The gulf between past and present which makes it so hard for us to understand how people have lived, this gulf which makes us separated from ourselves, is a major reason we no longer have in the city a concept of “the commons.” We no longer have commons. Today we have private and public spaces. As far as I know, “private” and “public” are concepts which are simply not applicable to a traditional city. The difference between the opposition of private and public is as a sharp line. That line is like we today imagine our body covering, our skin, a line dividing inside and outside. Hair, inhabited hair, belonging at the same time to inside and outside, makes the division more “fuzzy,” makes our life and animal life more alike; and when there is a commons, our life and the lives of others are experienced in common; life in the city, a gathering around a commons. …

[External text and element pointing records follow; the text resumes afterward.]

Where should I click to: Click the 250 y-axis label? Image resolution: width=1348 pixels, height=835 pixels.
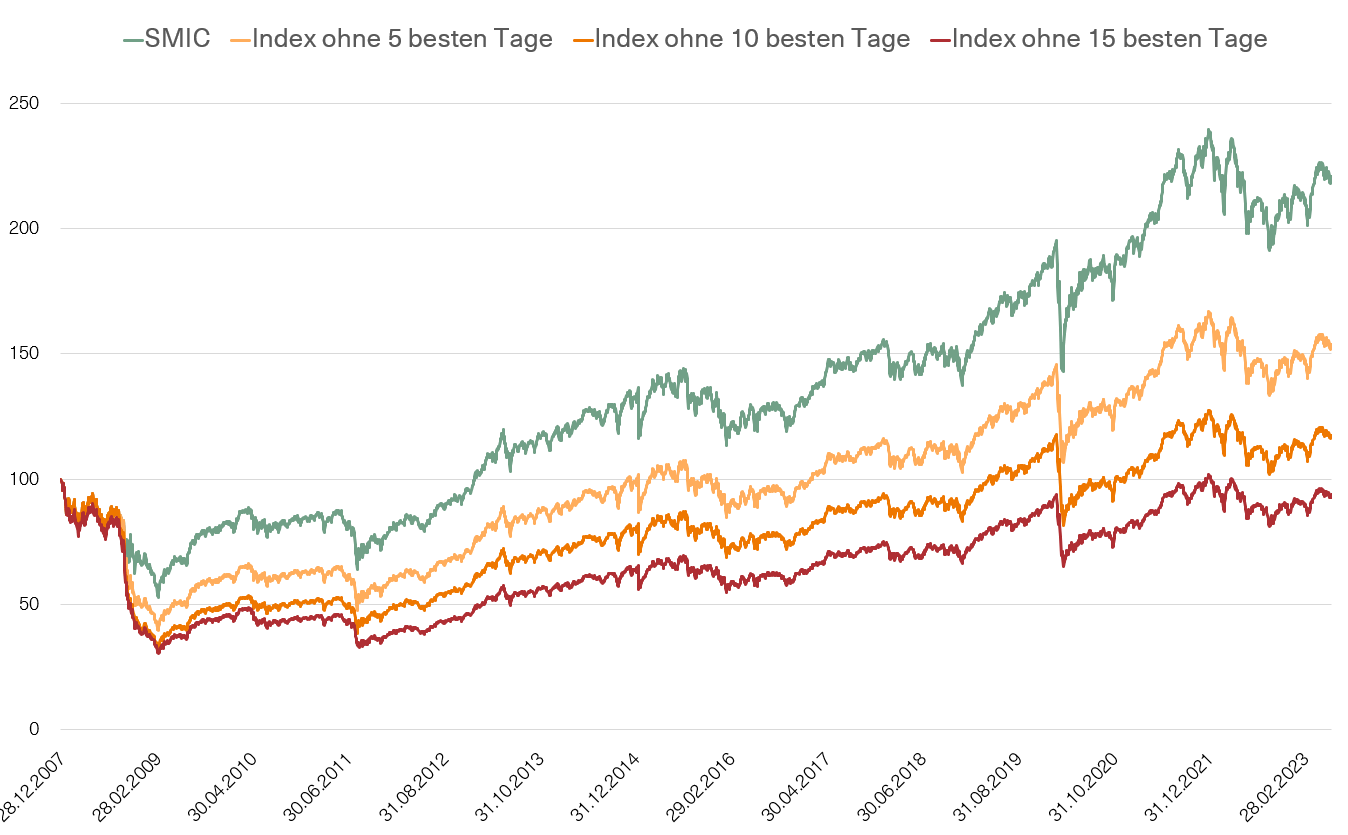click(x=23, y=103)
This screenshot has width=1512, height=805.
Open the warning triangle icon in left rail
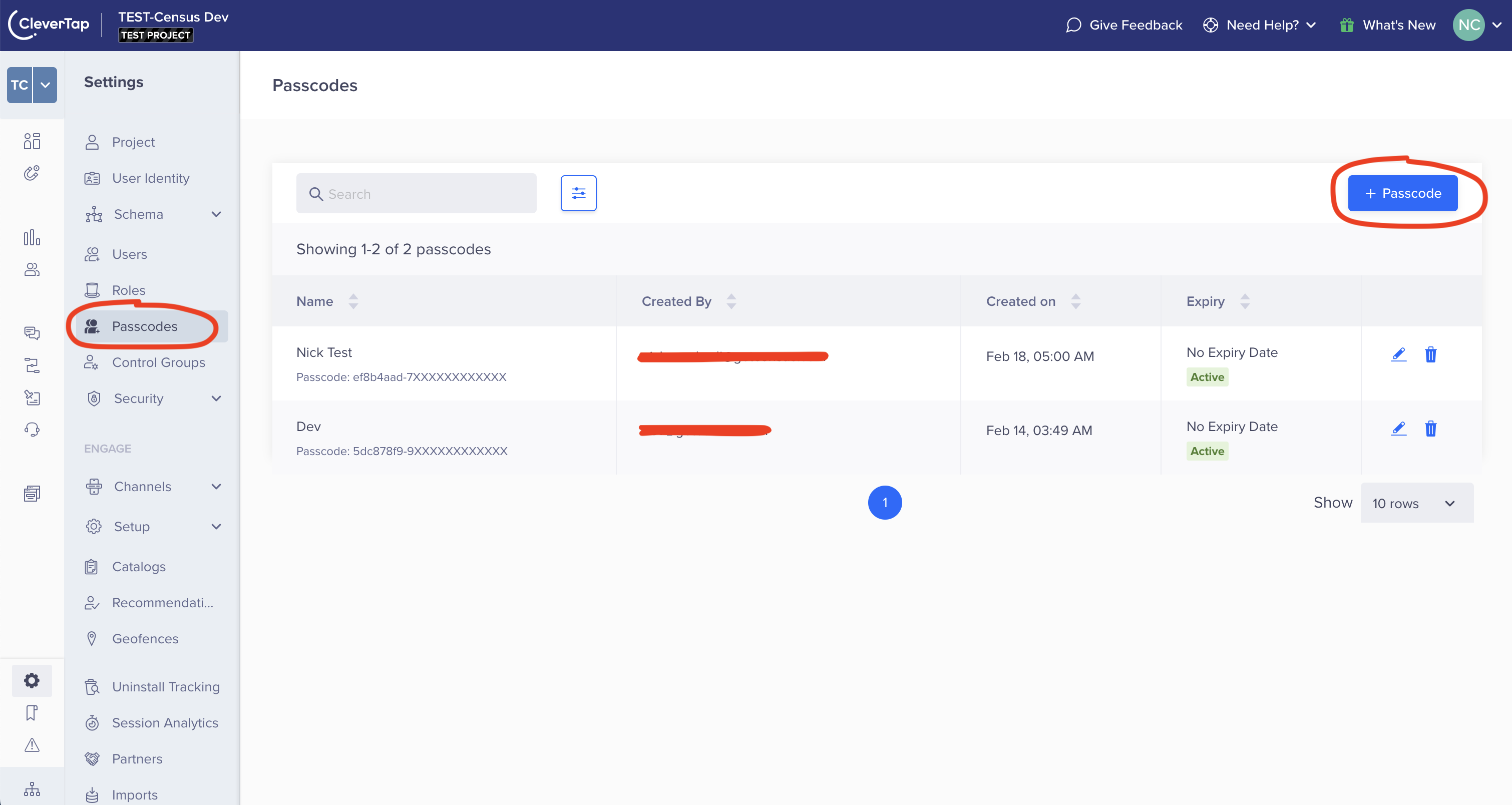point(32,745)
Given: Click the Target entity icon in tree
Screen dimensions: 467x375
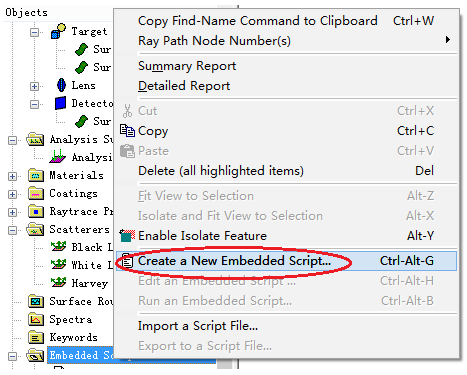Looking at the screenshot, I should (x=58, y=31).
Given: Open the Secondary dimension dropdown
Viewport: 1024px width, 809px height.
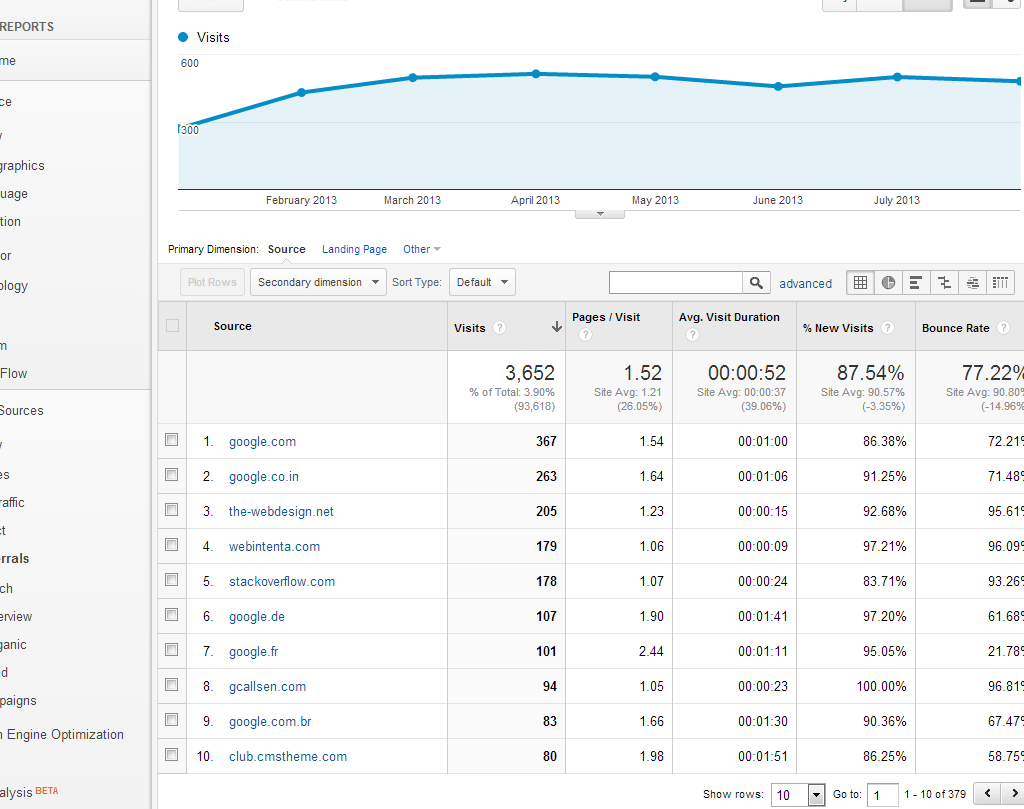Looking at the screenshot, I should [318, 282].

A precise line does not separate me from the rest of the world. Transitions are much more imprecise. In the past, people carried an aura which surrounded them, an aura that had to be washed away, deodorized, to accommodate people in the kind of cities we live in today. … Only sometime after washing became possible, lice and flea killing became effective, and therefore we became even more possessive individuals. Fur became then a symbol for luxury, but not any more for the duplicity of inside and outside which the fur implies. In the fourteenth century, it became so important for a person who had an important aura to carry a fur that trained - for kings and nobles. This royal coat became so large - 140 to 200 square feet, weighing about fifty pounds - that one needed assistants to move around. The royal person wanted to shine in the aura which covered him all around. It is a projection of an animal inside - both an expression of the animal as well as an expression of shame of my fur as it is and therefore have to cover it with clothes. …
I thought as a contribution to this discussion about growth and undergrowth I want to point out that the undergrowth of cities is a place where people are aware that the surface of the city, just like the surface of their bodies, is constantly shared for many purposes. A commons is not a public space. A commons is a space which is established by custom. It cannot be regulated by law. The law would never be able to give sufficient details to regulate a commons. A typical tree on the commons of a village has by custom very different uses for different people. The widows may take the dry branches for burning. The children may collect the twigs, and the pastor gets the flowers when it flowers, and the nuts from it are assigned to the village poor, and the shadow may be for the shepherds who come through, except on Sundays, when the Council is held in the shadow of the tree.
The concept of the commons is not that of a resource; a commons comes from a totally different way of being in the world where it is not production which counts, but bodily, physical use according to rules that are established by custom, which never recognizes equality of all subjects because different people follow different customs. Their differences can be recognized in the way they share the commons. …
Once we really have the experience of uninhabited skin, it is enormously difficult for people to understand that commons in the city are typical, are characteristic of the perception of space in past time, and not the distinction between private and public space.
1 comment:
Thanks so much for posting this essay. I found it via David Bollier's site and through my work and study of commons.